I ran into a ladder standing across the footpath; a man was sitting on top of it, scraping the wall diligently. Dirt has effaced the last traces of such inscriptions as “By appointment to the Imperial and Royal Court,” which October 31st had torn down in its fury. Now new work is being done on the shop-signs, and those that bear names like Hapsburg, Berlin, Hohenzollern, Hindenburg, and Vienna, are taken down. The cafés are in a tearing hurry to alter the names they bore before the war, and the Judaized town sycophantically re-christens itself, plastering its places of amusement with labels such as: Paris Salon, French Café, English Park and American Bar.

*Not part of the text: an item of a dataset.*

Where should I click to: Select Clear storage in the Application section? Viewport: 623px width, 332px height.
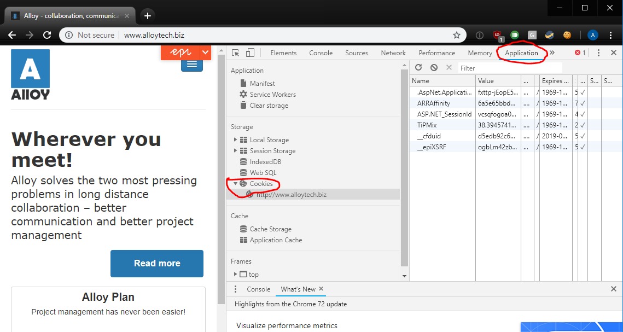pyautogui.click(x=269, y=106)
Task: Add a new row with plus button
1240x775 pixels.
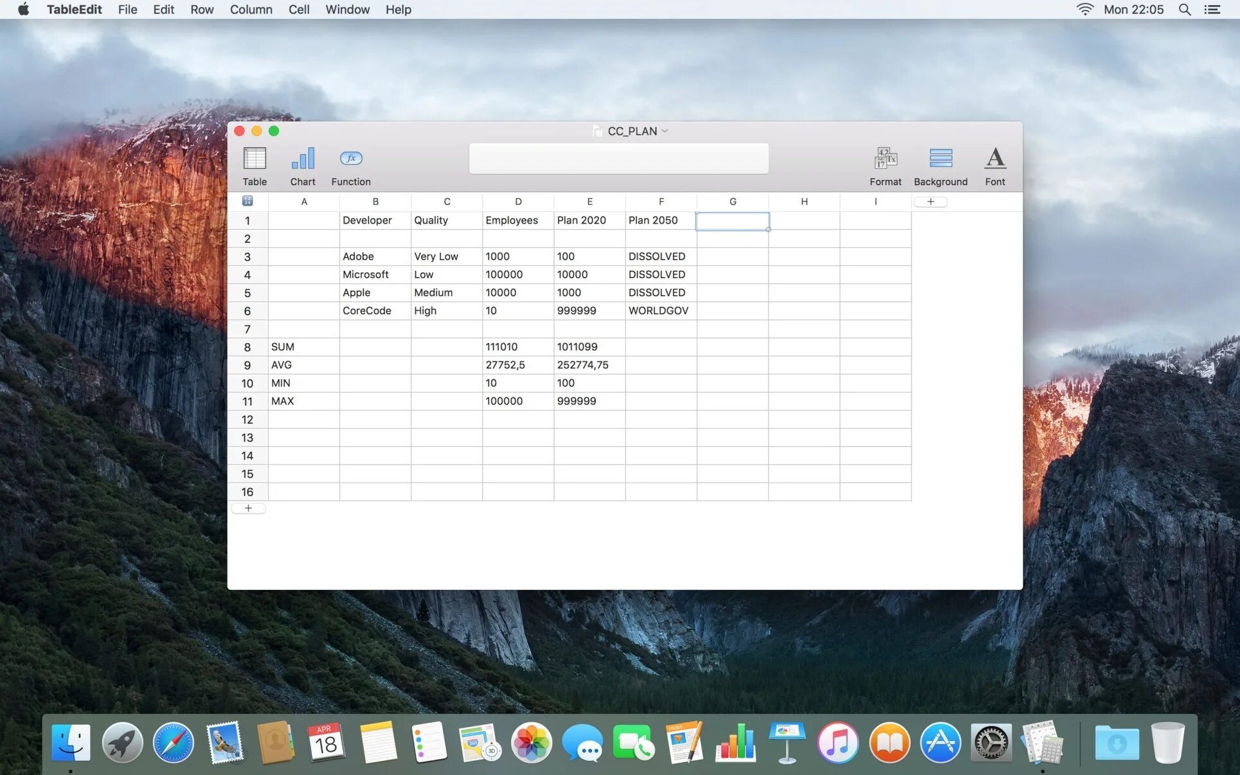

I feel the utmost contempt for them, and I’m sure that the foreign invaders, whom fate will bring here, will feel the same towards them. A people which denies, or tolerates that others should deny in its name, its past, tramples on its own honour. For days the government has been announcing the arrival of French troops. The town is being prepared for their reception, and we have to sit down quietly under this hideous farce and suffer it.
One of Károlyi’s papers writes to-day: “The first French soldiers will probably arrive to-morrow in Budapest, and the youngest republic greets with love the champions of Liberty, Fraternity and Equality. Instead of stiff, haughty German swashbucklers, charming, good-humoured French officers; instead of the clumsy German soldiers with their heavy boots, our streets will be filled with the petted poilus.... Beside the Hungarian inscriptions we ought to put up French inscriptions everywhere on our public institutions ... tradespeople should put on their shops: ‘Ici on parle français.’ German translations on the bills of fare should be omitted....”
A government which prints such shame in its newspapers, a press which can find a single compositor to set it, a public which will stand it, must surely have reached the lowest depths of humiliation.
Flags of the national colours float festively overhead. And the government calls in the French troops of occupation, and offers their commander the most beautiful spot in the country, the royal castle, as a residence, because, it says: “They are not enemies, but gladly welcomed guests....”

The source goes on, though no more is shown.